I’m incredibly grateful for this vote of confidence, and hope all “over-thinking” RFM parents will read Prober’s words and stop guilt-tripping. (And I will now officially stop censuring myself for purchasing a sociology textbook on child-rearing practices around the world when my oldest daughter was only a few days old, as part of my desperate search for reassurance that it’s “normal” to want and need help during those challenging first weeks.)
With all that said, it’s been interesting over the past 12+ years to reflect on how doing parenting intersects with reading and learning about parenting. As with so many aspects of life, they’re deeply intertwined: parenting doesn’t stop while you’re taking a “break” to talk to a friend or family member about a challenge you’re having with one of your kids, or while you’re reading a book on how to help siblings get along, or while you’re attending a class on using “love and logic” as a disciplinary approach.

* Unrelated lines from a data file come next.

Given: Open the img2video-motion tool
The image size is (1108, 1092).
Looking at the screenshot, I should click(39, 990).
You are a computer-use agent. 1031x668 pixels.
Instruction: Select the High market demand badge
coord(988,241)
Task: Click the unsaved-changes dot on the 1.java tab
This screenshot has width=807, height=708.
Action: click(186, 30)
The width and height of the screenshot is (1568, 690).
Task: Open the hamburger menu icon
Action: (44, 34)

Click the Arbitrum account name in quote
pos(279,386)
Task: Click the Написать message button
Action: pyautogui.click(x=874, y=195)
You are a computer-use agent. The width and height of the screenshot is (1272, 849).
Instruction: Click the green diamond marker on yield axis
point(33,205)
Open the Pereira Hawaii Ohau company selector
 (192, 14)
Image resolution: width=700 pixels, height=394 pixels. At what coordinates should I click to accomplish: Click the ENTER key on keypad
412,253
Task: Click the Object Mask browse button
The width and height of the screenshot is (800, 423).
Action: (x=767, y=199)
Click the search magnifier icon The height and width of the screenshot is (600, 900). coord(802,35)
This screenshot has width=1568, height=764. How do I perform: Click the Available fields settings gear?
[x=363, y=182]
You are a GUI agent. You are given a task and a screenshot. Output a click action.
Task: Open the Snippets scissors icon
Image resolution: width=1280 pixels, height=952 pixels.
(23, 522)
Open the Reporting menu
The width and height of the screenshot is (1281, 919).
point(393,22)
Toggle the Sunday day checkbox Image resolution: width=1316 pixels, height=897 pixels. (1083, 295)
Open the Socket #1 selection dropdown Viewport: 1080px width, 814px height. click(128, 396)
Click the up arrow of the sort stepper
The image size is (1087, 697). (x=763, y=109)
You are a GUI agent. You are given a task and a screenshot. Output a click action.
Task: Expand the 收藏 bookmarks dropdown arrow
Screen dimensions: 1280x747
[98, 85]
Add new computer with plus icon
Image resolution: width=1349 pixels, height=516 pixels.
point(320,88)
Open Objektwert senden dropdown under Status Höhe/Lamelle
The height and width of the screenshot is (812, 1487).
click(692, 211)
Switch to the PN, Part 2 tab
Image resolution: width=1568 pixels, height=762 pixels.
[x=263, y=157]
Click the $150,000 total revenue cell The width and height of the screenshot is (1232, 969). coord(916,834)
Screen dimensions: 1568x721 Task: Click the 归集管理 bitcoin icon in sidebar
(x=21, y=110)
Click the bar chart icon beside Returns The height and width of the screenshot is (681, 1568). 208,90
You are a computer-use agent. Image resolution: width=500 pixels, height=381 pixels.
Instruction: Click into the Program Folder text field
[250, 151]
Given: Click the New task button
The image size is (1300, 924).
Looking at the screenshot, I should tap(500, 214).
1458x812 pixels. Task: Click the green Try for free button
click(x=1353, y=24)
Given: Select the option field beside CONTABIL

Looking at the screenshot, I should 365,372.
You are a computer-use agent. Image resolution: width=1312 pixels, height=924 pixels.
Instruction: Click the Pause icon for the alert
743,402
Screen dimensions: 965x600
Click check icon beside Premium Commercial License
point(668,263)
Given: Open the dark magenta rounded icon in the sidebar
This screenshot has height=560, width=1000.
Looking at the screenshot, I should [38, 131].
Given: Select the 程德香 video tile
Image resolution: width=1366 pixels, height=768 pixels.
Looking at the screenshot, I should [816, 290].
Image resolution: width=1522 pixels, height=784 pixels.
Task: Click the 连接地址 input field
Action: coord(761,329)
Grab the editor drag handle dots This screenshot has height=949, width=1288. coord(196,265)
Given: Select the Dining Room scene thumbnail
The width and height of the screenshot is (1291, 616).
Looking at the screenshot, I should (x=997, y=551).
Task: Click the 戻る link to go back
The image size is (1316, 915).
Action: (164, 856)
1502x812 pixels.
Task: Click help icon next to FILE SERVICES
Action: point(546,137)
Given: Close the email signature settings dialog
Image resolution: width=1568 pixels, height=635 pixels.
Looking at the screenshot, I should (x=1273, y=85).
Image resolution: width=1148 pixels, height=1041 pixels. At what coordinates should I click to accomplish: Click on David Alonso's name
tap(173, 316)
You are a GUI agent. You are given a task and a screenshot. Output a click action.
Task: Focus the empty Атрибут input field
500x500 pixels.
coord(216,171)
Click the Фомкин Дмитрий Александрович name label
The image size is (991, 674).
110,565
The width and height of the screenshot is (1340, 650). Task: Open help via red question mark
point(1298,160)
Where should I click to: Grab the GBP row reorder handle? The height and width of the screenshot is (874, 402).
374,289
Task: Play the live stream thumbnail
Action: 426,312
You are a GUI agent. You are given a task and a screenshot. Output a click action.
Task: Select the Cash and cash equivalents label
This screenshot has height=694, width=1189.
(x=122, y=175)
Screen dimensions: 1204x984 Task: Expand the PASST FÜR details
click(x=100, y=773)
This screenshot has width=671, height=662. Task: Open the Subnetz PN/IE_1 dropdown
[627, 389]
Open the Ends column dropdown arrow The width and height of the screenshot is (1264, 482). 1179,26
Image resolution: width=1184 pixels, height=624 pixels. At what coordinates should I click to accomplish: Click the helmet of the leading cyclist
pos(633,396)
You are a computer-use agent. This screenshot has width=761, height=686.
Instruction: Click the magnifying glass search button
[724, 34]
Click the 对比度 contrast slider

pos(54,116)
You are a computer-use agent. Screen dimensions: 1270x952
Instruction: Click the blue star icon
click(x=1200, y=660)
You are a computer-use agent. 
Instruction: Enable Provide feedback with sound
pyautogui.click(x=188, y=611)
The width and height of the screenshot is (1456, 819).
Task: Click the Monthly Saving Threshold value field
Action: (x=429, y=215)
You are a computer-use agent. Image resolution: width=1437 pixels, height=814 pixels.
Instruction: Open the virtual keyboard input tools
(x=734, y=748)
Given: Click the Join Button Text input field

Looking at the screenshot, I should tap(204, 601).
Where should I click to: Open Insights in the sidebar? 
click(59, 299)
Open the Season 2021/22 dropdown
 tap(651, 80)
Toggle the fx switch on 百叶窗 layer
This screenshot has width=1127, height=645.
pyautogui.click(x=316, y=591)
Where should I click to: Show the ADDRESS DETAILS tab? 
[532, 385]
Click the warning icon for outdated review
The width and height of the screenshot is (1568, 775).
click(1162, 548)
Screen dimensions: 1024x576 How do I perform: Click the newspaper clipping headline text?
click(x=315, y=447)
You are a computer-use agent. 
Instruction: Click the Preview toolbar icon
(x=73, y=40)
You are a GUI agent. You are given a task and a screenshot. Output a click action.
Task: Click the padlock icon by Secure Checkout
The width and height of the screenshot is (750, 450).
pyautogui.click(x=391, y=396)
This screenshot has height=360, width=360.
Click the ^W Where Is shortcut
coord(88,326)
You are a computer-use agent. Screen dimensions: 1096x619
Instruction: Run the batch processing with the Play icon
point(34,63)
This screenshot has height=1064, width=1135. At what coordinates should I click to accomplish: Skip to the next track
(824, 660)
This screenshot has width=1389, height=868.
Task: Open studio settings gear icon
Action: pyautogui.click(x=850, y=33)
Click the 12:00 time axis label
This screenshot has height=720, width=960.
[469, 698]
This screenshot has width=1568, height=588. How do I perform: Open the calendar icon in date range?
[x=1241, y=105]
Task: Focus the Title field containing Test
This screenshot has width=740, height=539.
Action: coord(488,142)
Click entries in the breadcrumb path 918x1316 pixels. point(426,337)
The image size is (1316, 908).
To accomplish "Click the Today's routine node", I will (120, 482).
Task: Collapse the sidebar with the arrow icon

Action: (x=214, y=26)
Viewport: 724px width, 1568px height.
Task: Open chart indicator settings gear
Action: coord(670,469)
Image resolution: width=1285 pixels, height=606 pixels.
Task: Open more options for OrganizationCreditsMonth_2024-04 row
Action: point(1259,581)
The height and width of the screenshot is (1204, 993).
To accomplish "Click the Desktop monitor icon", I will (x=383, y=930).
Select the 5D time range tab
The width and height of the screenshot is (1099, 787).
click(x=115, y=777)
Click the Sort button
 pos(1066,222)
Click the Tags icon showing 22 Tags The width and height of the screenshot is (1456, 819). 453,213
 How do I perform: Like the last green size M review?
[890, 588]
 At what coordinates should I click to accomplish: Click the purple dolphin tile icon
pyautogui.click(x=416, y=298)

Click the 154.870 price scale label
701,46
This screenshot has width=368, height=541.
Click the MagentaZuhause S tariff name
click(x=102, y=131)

When my kids were super-little, I recall reading a number of books and website articles on developmental stages. However, I was so overwhelmed by work and parenting my (eventually) three kids under five – even with plenty of support from my husband and mom and babysitters and preschool teachers – that I didn’t write down a lot of my kids’ milestones; I just checked to verify they were basically on track.
(I mention this because it turns out with twice-exceptional kids, it’s pretty important to know a lot of “when” moments with your little ones. A bunch of the paperwork you fill out for evaluations asks you when, for instance, they said their first word… or took their first step… You know, reasonable things parents should probably remember and keep track of. Whoops.)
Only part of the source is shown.